提督とリ級は顔を見合わせた。もしかして?

「睦月、お願いがあるんだけど」

「何ですか提督?」

「ちょっと、会話出来るか試して欲しい子というか、機械が居るんだよ。」

「え、ええ、良いですけど」

そこまで言うと提督はぶるるっと身震いをした。

「あっ、防寒肌着着てくるの忘れてた。寒い」

長門がそれを見て

「ここは暖房もあまり入ってないからな。部屋に戻るか?」

「そうしよう。すまないが皆、後を頼めるかな?」

「解ったわ。じゃあ睦月、私達と一緒に深海棲艦の拠点に行きましょう!」

「ええっ!?」

「そこにその機械があるのよ」

「あっ、そういう事ですね。わっ、解りましたっ!」

 

「うっわー!すっごーい!大きいですねー!」

「シー、静カニ。他ノ深海棲艦ガ起キテクルト面倒ダカラ」

「あ、ごめんなさい」

研究班の面々と睦月は、リ級達の案内で整備隊の本拠地、「彼女」の元を訪れていた。

まだ深海棲艦達が活動をするには早い時間であり、使用予定も無い事という事で急遽案内したのである。

そして、「彼女」をしげしげと見ていた睦月は

「寂しそう」

と、ぽつりと言った。リ級は驚いたように

「エ、解ルノ?」

と聞いた。やり取りを聞いていた夕張はそっとカメラとマイクを装備しながら、

「合ってるんですか?」

「エエ。イツモハ、モウ少シ後マデ、私ガツイテルカラ」

「そうなんだ・・睦月ちゃん、ええと、発子ちゃんみたいに妖精さんがいるのかな?」

「うん。

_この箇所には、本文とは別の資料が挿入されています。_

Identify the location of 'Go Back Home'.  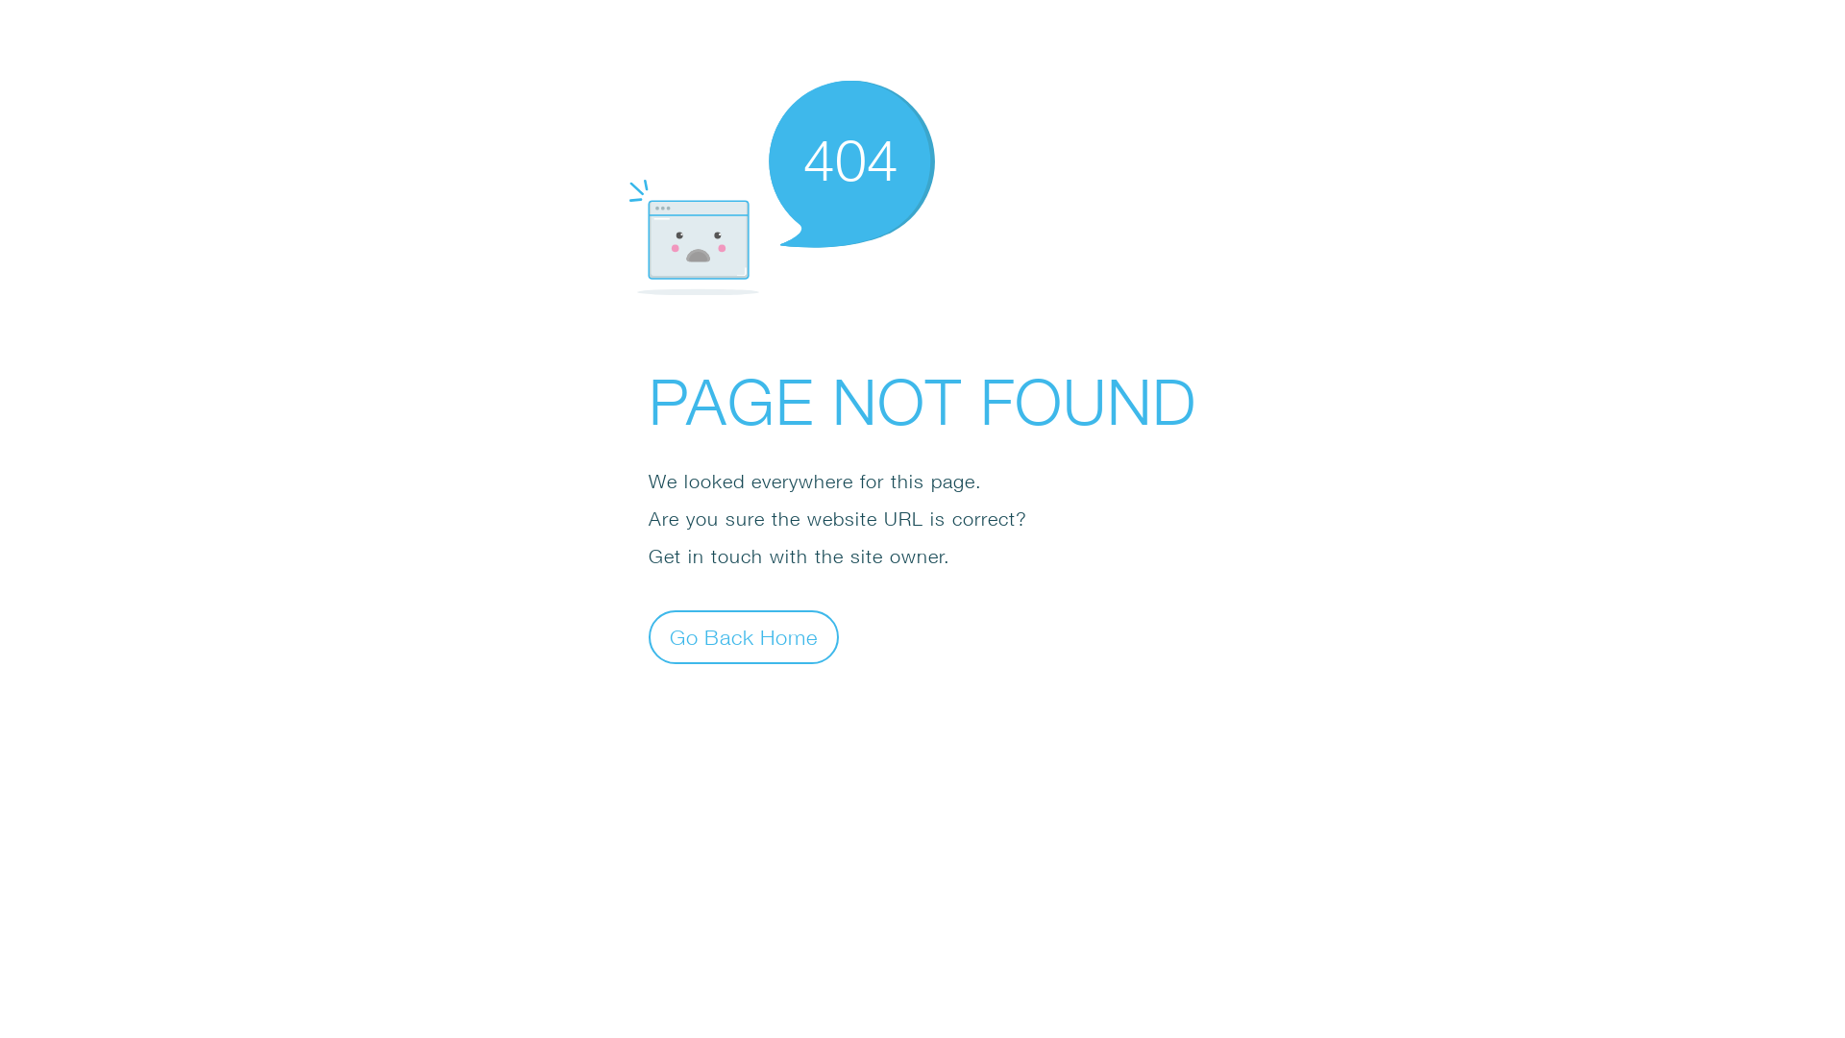
(742, 637).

あの中に居るよ」

と、青く光る部分を指差した。

「その子は、どんな姿をしているの?」

「んー、えっとねー」

というと、睦月は「彼女」に近づいていき、しばらく会話すると、とてとてと帰ってきた。

「今来てくれるって」

「来る?」

「うん」

その言葉に反応するかのように、「彼女」の光がどんどん強くなっていく。

やがて輝きが収まると、駆逐艦のような被り物をした小さな女の子が台の上に居た。

睦月はとてとてと女の子に駆け寄ると、手を引いて戻ってきた。

「この子だよ」

全員が目をぱちくりした。こんな小さな子がこの海域で深海棲艦を生み出し続けていたのか?

「え、えっと、地上に来る事は出来るのかな?」

「ダ、大丈夫・・デス」

「タ級」

「ハイ」

「部下ヲ集メテ、コノ敷地ヲ封鎖。誰ニモコノ事ヲ知ラレナイヨウニ」

「ソウデスネ、行ッテキマス」

「急イデ。アト、レ級サン、悪イケド、ル級ヲ呼ンデキテ」

「オッケー!」

「配置ガ済ンダラ、全員デ小屋ニ移動シマショウ。長居ハマズイワ」

「解りました!」

程なく封鎖が済み、ル級が合流したのを受け、一行は岩礁に向かったのである。